[EXERCISE] In the listing below, the lines starting with the line with "Given: Delete the" and going on through the line with "1613x858 pixels." are to be reproduced exactly, and only those.

[DATA SECTION]
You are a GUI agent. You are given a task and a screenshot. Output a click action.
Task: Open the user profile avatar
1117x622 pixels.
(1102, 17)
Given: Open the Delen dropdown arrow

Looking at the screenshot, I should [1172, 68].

==

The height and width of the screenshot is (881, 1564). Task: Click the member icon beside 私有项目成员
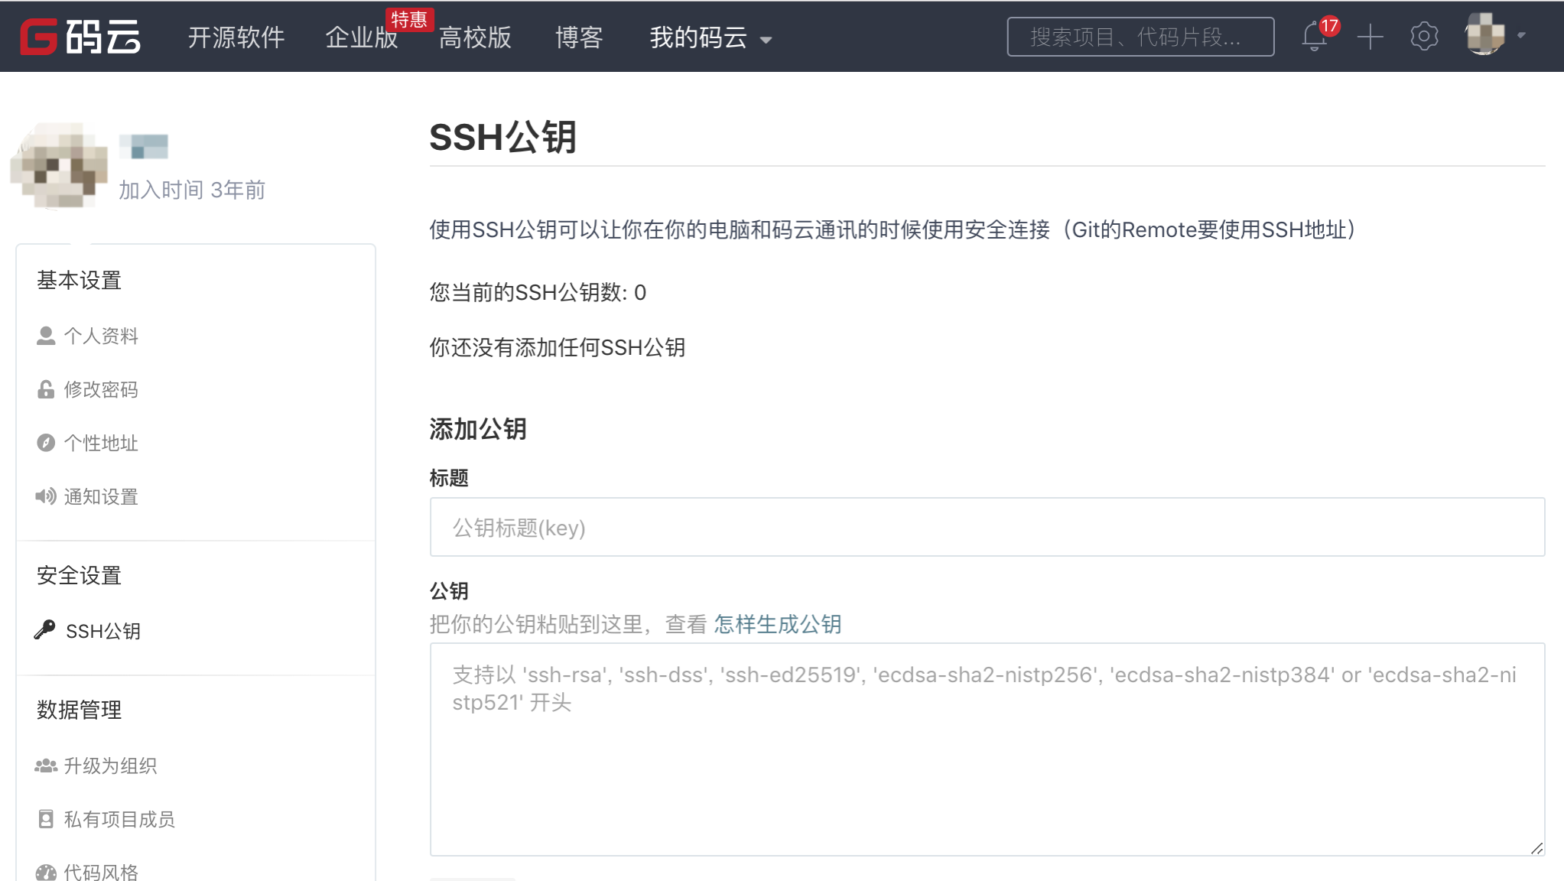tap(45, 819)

...

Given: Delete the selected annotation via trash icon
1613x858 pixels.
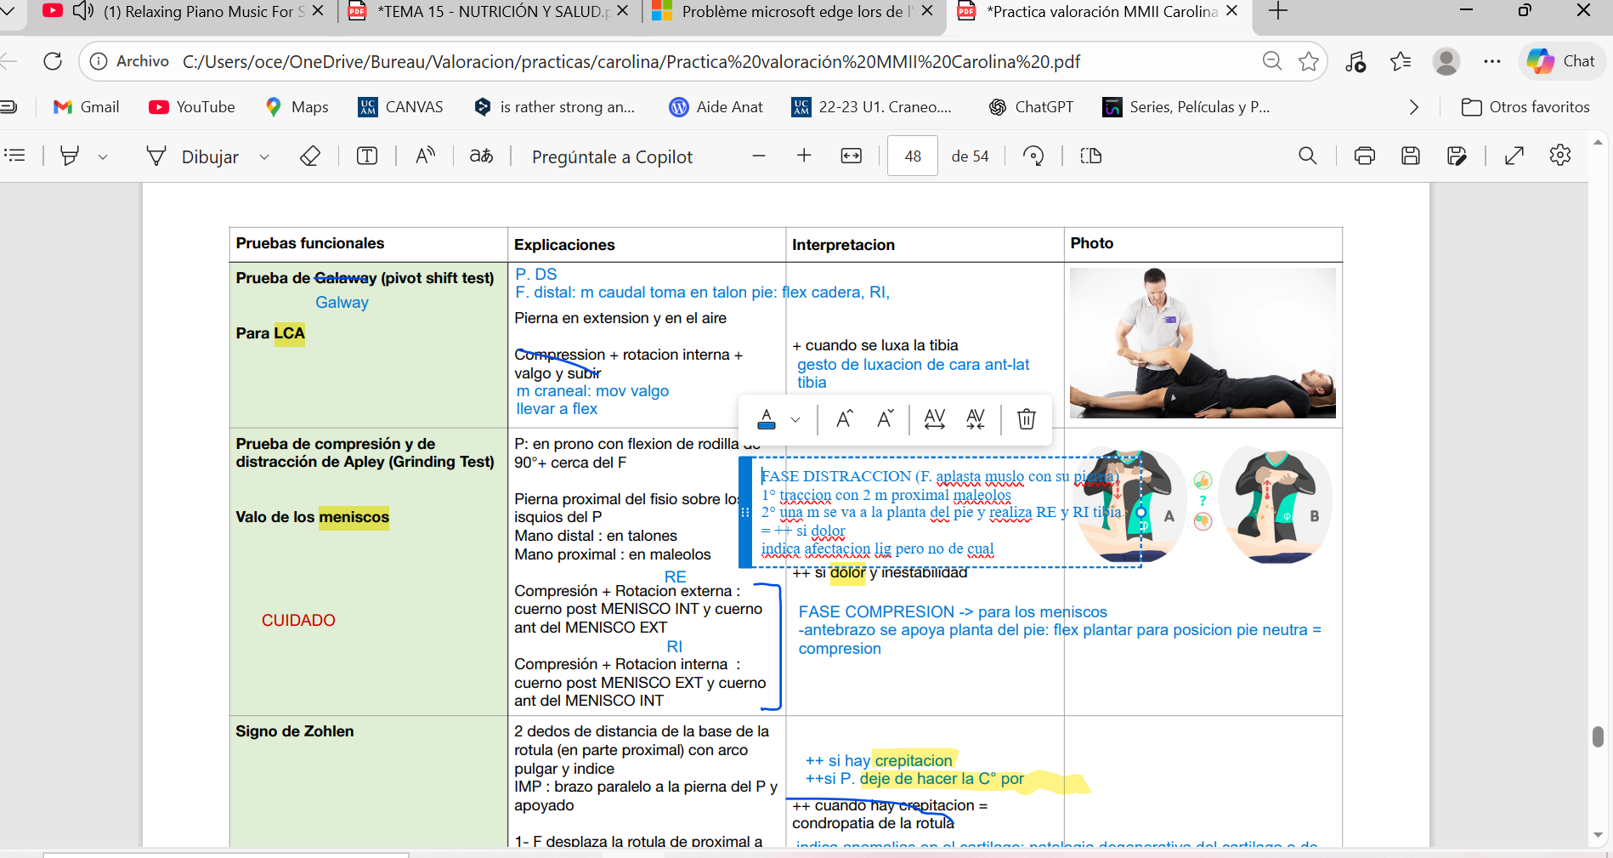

[RESPONSE AREA]
Given: Delete the selected annotation via trash icon
1613x858 pixels.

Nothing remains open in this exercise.